*What needs to be done*. Swap "checkbox" for "check box" in the records starting at the line that contains "Open englishtest.duolingo.com/scores link" and ending at the line that contains "[x=912, y=116]". Return only those lines, with nothing else altered.

*The records*.
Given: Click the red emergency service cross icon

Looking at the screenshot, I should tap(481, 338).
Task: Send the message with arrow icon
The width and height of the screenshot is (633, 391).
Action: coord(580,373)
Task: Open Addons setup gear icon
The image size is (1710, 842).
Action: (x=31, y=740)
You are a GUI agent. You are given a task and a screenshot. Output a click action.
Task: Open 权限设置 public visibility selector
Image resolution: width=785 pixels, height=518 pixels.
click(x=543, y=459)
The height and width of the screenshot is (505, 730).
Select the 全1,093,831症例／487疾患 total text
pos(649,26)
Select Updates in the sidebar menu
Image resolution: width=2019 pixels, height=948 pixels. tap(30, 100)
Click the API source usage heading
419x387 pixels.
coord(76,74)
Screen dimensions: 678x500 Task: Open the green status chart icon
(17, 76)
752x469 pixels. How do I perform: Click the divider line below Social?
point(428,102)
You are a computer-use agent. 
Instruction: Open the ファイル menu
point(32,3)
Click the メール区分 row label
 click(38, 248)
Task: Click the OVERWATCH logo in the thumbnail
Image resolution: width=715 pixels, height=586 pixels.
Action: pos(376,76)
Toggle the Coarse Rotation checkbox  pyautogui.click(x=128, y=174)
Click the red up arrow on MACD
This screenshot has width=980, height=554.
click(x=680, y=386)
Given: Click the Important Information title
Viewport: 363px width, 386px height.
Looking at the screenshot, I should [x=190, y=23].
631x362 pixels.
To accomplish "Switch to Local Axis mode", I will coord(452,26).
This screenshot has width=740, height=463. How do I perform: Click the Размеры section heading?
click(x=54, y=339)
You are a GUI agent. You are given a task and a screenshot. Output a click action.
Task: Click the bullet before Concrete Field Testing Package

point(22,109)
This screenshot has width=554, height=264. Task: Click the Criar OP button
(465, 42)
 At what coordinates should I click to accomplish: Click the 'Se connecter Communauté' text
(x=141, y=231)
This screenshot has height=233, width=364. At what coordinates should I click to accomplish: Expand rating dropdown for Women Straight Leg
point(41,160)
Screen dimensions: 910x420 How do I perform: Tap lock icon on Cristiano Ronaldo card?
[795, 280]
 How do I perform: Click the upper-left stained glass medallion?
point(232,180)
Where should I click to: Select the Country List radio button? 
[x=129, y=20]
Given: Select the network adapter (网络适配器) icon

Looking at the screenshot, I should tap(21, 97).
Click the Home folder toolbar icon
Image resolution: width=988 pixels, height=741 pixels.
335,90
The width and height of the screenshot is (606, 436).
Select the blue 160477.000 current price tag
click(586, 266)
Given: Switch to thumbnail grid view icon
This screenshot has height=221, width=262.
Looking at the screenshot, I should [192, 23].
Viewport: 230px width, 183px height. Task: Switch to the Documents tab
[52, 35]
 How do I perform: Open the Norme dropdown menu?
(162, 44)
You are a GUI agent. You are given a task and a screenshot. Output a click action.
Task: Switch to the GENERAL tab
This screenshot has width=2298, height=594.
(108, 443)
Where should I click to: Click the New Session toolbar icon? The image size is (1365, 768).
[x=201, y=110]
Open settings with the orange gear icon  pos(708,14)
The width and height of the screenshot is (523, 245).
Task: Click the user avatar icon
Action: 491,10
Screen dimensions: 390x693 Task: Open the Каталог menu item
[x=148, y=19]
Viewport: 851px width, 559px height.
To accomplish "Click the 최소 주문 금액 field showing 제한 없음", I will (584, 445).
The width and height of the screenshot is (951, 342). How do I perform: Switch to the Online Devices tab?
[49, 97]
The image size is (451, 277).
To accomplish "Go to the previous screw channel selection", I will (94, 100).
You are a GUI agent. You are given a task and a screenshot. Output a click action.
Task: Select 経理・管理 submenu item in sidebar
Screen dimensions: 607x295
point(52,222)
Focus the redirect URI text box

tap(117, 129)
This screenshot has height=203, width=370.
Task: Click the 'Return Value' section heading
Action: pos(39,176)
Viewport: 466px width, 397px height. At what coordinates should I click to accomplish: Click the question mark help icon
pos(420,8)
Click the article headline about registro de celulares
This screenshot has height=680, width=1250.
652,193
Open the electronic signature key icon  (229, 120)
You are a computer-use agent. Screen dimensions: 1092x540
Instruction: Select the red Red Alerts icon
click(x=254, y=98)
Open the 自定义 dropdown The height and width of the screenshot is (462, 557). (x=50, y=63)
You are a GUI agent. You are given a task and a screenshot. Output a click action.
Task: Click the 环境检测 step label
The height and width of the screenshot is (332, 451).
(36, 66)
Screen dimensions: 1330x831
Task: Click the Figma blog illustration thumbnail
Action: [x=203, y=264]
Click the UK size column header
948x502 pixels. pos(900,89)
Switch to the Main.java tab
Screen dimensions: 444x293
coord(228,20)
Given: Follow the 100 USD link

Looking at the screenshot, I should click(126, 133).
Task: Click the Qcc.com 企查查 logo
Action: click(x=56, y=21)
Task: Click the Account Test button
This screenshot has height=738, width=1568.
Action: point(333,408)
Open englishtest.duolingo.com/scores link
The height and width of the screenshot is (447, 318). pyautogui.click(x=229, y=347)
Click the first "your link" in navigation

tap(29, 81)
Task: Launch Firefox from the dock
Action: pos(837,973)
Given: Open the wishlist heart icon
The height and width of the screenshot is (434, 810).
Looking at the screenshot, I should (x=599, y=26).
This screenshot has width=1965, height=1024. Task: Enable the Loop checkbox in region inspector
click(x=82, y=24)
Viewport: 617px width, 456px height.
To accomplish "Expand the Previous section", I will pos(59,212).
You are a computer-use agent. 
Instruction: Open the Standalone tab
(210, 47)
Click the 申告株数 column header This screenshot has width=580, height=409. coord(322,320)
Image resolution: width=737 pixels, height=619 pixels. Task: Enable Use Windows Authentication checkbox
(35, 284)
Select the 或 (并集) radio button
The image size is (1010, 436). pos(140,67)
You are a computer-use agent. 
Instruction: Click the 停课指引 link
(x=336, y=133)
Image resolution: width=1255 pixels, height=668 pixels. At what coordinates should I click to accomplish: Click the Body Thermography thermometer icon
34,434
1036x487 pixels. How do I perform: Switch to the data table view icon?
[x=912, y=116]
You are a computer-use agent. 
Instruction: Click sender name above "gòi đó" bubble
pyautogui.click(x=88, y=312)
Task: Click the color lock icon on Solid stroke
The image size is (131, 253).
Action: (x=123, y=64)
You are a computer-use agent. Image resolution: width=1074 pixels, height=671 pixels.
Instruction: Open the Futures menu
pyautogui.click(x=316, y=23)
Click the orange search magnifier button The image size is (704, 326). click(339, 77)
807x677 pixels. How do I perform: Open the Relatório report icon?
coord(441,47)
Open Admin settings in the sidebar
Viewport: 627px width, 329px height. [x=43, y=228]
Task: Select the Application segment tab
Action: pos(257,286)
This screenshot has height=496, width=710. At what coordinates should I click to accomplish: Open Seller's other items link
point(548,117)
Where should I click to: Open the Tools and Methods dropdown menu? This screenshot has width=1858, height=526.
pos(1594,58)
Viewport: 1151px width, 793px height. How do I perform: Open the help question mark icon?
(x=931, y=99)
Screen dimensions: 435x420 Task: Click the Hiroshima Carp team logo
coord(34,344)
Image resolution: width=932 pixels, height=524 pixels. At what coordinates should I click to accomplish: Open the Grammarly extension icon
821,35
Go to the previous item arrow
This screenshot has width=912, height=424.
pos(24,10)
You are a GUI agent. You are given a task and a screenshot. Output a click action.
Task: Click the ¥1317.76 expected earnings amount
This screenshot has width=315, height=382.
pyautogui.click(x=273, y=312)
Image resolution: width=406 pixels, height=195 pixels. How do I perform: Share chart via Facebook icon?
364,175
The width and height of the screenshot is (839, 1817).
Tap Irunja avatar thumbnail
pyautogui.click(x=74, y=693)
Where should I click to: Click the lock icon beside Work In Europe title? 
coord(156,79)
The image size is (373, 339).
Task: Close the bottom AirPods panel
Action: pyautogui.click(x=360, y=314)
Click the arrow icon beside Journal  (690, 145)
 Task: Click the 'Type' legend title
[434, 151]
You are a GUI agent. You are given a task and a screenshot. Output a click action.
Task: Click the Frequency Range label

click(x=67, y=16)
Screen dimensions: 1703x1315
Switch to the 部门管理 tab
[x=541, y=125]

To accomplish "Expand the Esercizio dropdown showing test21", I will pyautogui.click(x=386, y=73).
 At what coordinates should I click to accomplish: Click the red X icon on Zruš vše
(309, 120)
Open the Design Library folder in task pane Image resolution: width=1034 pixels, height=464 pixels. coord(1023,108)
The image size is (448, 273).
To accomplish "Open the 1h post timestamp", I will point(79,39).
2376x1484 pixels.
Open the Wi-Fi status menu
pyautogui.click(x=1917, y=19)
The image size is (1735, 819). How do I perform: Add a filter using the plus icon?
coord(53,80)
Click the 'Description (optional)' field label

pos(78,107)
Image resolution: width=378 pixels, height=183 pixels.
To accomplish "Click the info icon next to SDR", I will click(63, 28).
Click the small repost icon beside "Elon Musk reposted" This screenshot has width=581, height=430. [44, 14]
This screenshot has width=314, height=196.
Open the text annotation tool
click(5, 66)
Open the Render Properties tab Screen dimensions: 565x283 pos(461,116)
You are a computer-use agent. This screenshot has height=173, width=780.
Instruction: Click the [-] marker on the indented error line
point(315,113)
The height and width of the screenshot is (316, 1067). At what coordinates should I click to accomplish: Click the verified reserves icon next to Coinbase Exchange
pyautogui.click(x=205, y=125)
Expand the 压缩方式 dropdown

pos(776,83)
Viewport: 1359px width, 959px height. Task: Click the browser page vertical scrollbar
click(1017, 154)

*Completed exercise*.
Open englishtest.duolingo.com/scores link
The height and width of the screenshot is (447, 318). pyautogui.click(x=229, y=347)
Click the first "your link" in navigation

tap(29, 81)
Task: Launch Firefox from the dock
Action: pos(837,973)
Given: Open the wishlist heart icon
The height and width of the screenshot is (434, 810).
Looking at the screenshot, I should (x=599, y=26).
This screenshot has width=1965, height=1024. Task: Enable the Loop check box in region inspector
click(x=82, y=24)
Viewport: 617px width, 456px height.
To accomplish "Expand the Previous section", I will pos(59,212).
You are a computer-use agent. 
Instruction: Open the Standalone tab
(210, 47)
Click the 申告株数 column header This screenshot has width=580, height=409. coord(322,320)
Image resolution: width=737 pixels, height=619 pixels. Task: Enable Use Windows Authentication check box
(35, 284)
Select the 或 (并集) radio button
The image size is (1010, 436). pos(140,67)
You are a computer-use agent. 
Instruction: Click the 停课指引 link
(x=336, y=133)
Image resolution: width=1255 pixels, height=668 pixels. At what coordinates should I click to accomplish: Click the Body Thermography thermometer icon
34,434
1036x487 pixels. How do I perform: Switch to the data table view icon?
[x=912, y=116]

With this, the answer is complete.